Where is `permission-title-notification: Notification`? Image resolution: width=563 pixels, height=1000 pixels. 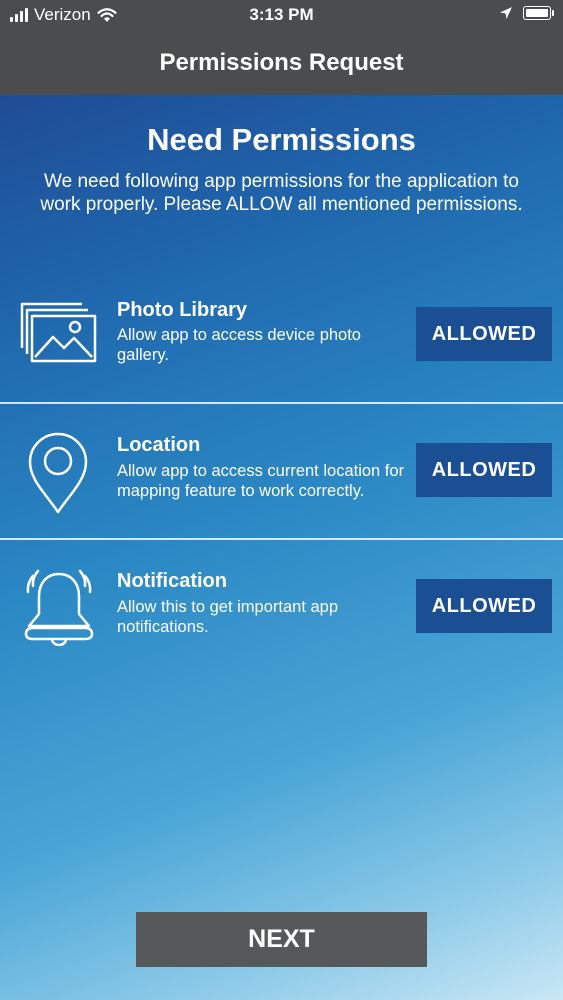
permission-title-notification: Notification is located at coordinates (172, 581).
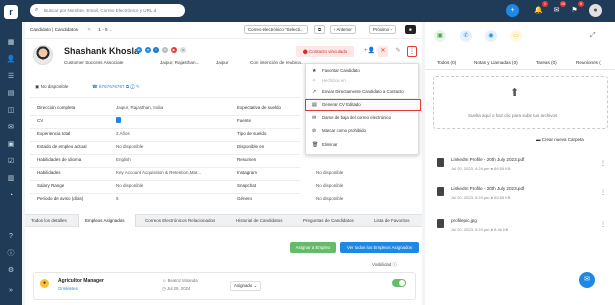 Image resolution: width=615 pixels, height=305 pixels. I want to click on lock-icon: ●, so click(148, 50).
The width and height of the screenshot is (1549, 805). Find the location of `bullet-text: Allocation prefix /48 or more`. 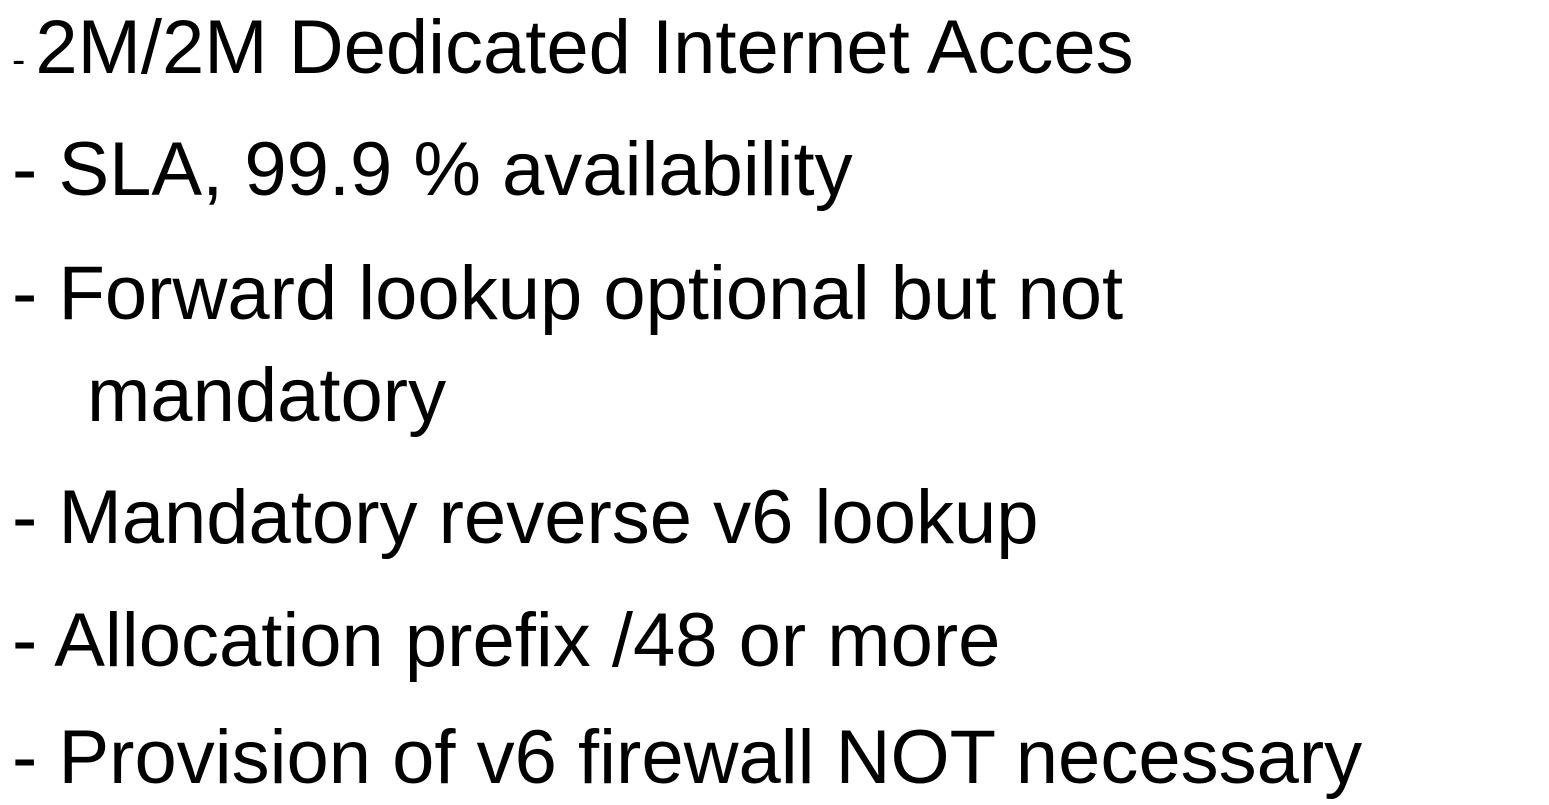

bullet-text: Allocation prefix /48 or more is located at coordinates (528, 640).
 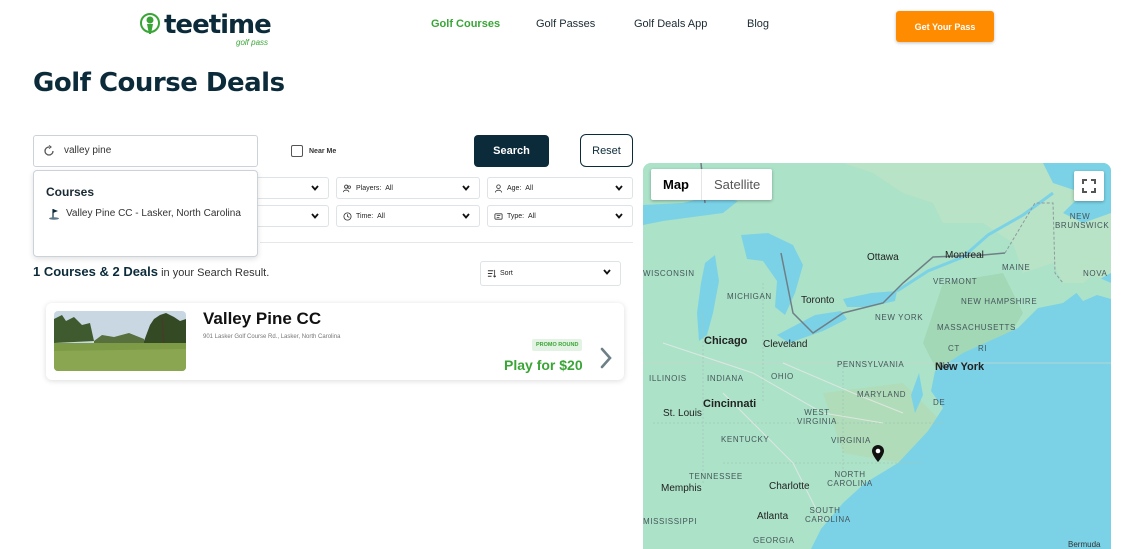 What do you see at coordinates (726, 341) in the screenshot?
I see `city-label: Chicago` at bounding box center [726, 341].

....

- **Aim of the task**:
Revise the material above, substituting "Locate" for "Find the location of" and keeping everything else unchanged. Leave out the pictures.

- **Answer section**:
Where is `permission-title-notification: Notification`? Image resolution: width=563 pixels, height=1000 pixels. 
permission-title-notification: Notification is located at coordinates (172, 581).
 Image resolution: width=615 pixels, height=305 pixels. I want to click on lock-icon: ●, so click(148, 50).
The width and height of the screenshot is (1549, 805). Locate `bullet-text: Allocation prefix /48 or more`. 

bullet-text: Allocation prefix /48 or more is located at coordinates (528, 640).
  What do you see at coordinates (726, 341) in the screenshot?
I see `city-label: Chicago` at bounding box center [726, 341].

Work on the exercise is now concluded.